TALE OF 2 HITS; TEARY MOB RAT SQUEALS AT TRIAL

A mob turncoat was on the verge of tears yesterday as he described learning about the slayings of a close pal and a second man – and fingered a reputed Gambino soldier for confessing to the double murder.

In his witness-stand debut, Andrew DiDonato, 39, testified that he was initially suspected of killing his friend Robert Arena and Thomas Meranga and thought he might be in danger – but accused Gambino hit man Michael Yannotti told him not to worry.

“With something like that being done so close to me, I had to start to evaluate dangers to myself,” DiDonato testified at the John “Junior” Gotti trial.

He said Yannotti told him, “If anybody should worry it would be me, I’m the guilty one here. They’re going to come to me first. They’re only going to come to you to clean house.”

The choked-up turncoat said Arena, a Luchese crime family associate, was targeted because he was suspected of killing a Gambino associate and muscling in on a rival crew’s turf in a festering dispute between the two families.

Arena and Meranga – a pal who prosecutors say was in the wrong place at the wrong time – were killed when a hail of 40 bullets were fired into their car in Mill Basin, Brooklyn, in January 1996.

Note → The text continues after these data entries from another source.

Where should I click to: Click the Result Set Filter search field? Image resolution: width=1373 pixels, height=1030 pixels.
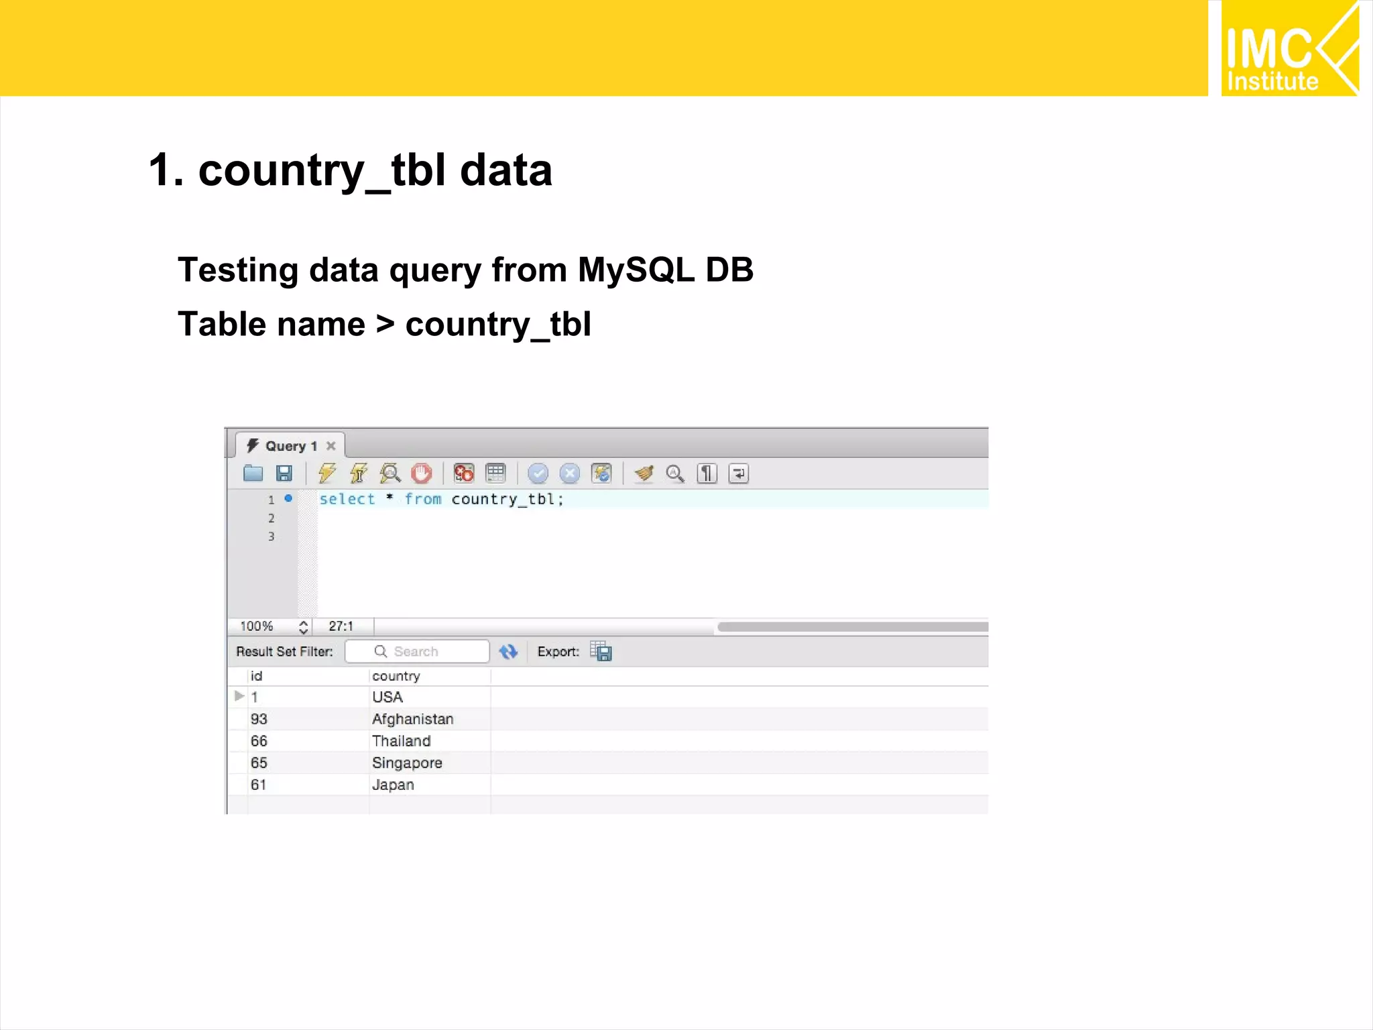coord(417,651)
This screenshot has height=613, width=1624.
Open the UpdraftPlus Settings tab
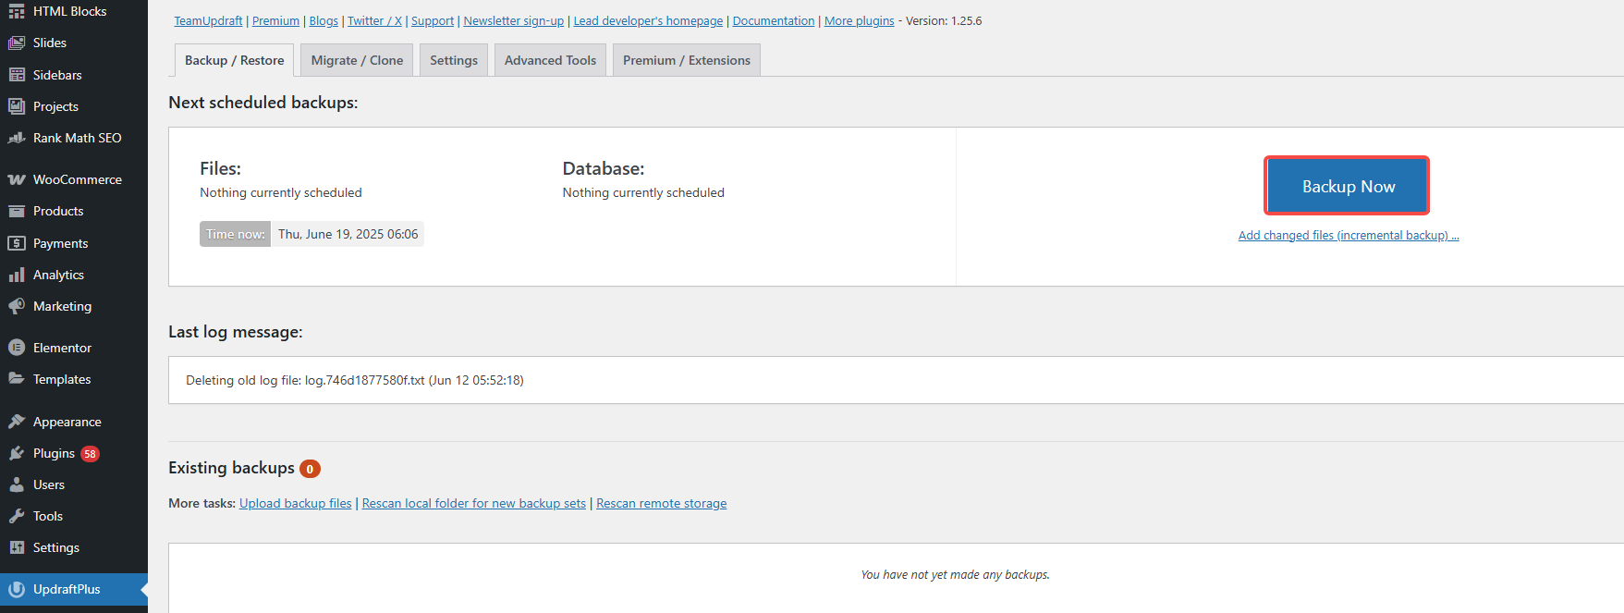point(453,60)
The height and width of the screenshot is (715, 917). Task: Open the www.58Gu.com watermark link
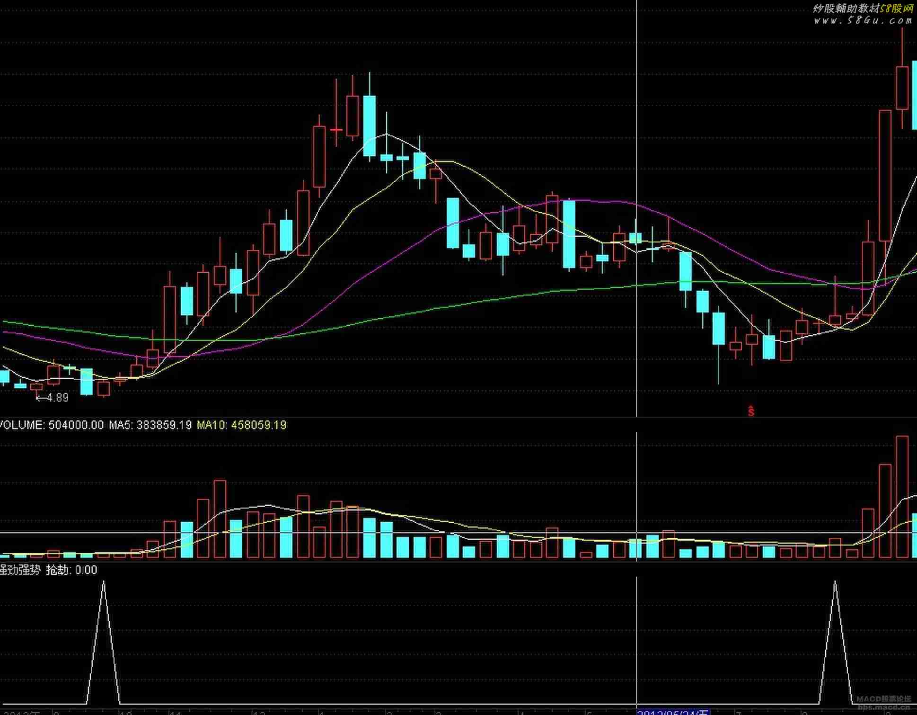862,20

Yannotti’s pager turned up at the scene.

DiDonato said reputed Gambino leader Nicholas Corozzo ordered him to attend Arena’s funeral with the instructions, “We’re denying this to the fullest.”

Yannotti – who is charged with two murders and two attempted murders, including the shooting of radio host Curtis Sliwa – is standing trial with Gotti and a third co-defendant, Louis Mariani, in Manhattan federal court.

DiDonato also ran through a litany of his own crimes, including shootings, bank robberies, car theft and fraud.

He told how he and some pals accidentally stole a car that belonged to the nephew of then-Gambino boss Paul Castellano, but soon realized their mistake.

“We returned the car,” DiDonato said. “We got a basket of fruit. We were told that [Paul Castellano] owed us a favor down the line.”

In particularly chilling testimony, DiDonato said he impulsively shot a man while standing “within inches” of him because he had given a car to the turncoat’s wife.

“I didn’t want my wife taking favors from other men,” he said.

In a highly unusual ruling released yesterday, Judge Shira Scheindlin issued a gag order to stop all parties – including Gotti – from making public statements about the case outside of the courtroom.

The one exception is Sliwa, who can continue to rant about the case on his radio show – but not in interviews.

QUOTE

‘With something like that being done so close to me, I had to start to evaluate dangers to myself.’